If the nest is spared from human hand, two or three broods may be raised during a season extending into September or October. Cliff and cave nesters originally, the house martin's modern name came from its regular use of man-made buildings, evident in Shakespeare's Macbeth when Banquo talks of the bird nesting at the Scottish noble's castle in Inverness, saying:

This guest of summer,

The temple-haunting martlet, does approve,

By his loved mansionry, that the heaven's breath

Smell's wooingly here: no jutty, frieze,

Buttress, nor coign of vantage, but this bird

Hath made his pendant bed and procreant cradle

Unfortunately, in modern times, many discourage them from nesting because of the mess droppings can cause, especially if a nest is directly above a door or window which might be opened.

Early naturalists and observers were always puzzled about where martins and swallows disappeared in winter, some believing they moved to live on the moon. In the poem Saturday; or, the Flights (1773), John Gay wrote that the moon was "where swallows in winter's season jeep".

Swallows nesting in an outhouse
Swallows nesting in an outhouse

However, in his Historia animalium (fourth century BC), Greek philosopher Aristotle noted his belief that at least some of the birds hibernated, writing that they had been found "in hollow places", like tree holes.

Over the centuries, similar theories were advanced, like that of 16th century Swedish archbishop, Olaus Magnus, who went further, claiming they hibernated underwater, plunging below, remaining there under mud until the following spring.
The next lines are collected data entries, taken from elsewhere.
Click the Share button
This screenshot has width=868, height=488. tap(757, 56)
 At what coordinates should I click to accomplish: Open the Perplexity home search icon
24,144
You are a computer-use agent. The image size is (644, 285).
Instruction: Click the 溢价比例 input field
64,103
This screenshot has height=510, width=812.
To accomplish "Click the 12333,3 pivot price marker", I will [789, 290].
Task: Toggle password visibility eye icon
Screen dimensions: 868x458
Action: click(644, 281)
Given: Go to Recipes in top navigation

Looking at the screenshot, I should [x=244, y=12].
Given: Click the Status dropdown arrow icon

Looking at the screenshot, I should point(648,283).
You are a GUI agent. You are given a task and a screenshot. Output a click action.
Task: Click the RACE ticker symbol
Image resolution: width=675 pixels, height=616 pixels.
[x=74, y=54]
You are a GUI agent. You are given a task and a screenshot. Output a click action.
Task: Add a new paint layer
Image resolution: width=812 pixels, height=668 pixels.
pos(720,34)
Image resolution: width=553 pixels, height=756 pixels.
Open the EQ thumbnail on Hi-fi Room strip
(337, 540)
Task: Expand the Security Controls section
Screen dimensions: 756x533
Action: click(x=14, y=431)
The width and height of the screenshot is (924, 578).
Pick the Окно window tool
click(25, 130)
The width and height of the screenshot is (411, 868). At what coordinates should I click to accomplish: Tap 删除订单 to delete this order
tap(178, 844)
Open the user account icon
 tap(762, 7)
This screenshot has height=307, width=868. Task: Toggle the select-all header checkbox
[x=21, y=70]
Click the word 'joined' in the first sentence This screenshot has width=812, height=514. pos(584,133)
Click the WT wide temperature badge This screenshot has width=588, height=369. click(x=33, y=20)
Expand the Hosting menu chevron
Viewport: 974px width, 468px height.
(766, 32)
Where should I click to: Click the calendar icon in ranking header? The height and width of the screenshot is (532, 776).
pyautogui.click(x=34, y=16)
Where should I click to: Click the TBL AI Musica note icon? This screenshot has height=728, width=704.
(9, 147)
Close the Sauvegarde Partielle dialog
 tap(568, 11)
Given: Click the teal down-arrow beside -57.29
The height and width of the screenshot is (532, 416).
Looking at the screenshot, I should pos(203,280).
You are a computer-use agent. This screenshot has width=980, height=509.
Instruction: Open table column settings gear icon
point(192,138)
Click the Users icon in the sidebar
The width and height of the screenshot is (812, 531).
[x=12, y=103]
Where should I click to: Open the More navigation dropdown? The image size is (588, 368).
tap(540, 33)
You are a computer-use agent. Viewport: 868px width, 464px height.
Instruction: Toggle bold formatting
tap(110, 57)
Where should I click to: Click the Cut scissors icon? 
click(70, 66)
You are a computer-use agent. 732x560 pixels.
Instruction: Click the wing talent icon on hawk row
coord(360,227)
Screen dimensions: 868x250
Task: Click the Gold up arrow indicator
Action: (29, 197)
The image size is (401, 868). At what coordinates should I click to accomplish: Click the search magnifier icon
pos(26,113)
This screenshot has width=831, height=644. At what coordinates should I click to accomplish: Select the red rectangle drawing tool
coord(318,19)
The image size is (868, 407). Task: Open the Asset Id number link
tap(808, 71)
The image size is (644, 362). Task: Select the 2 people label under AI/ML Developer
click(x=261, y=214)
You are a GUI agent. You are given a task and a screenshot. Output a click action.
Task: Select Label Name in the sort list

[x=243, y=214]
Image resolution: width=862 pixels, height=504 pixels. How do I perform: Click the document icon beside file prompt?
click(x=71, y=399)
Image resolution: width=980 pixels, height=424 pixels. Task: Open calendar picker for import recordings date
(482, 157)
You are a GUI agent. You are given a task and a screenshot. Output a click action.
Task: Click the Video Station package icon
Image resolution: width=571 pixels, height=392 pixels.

Gilbert White also believed that martins and swallows hibernated during winter in burrows or in lake bottoms. With the passage of time, proper bird monitoring and observation finally proved that martins, swallows, and swifts did migrate south for the winter.

As with swallows, house martins were usually associated with good luck, but it was considered unlucky to kill either of them or destroy their nests, as bad fortune would follow. Anderson (Birds of Ireland, 2008) quotes that, if a martin's nest was damaged, "cows' milk would be tainted with blood", while an old English rhyme stated the "the martin and swallow/were God Almighty's bow and arrow".

Still time to enjoy this summer guest.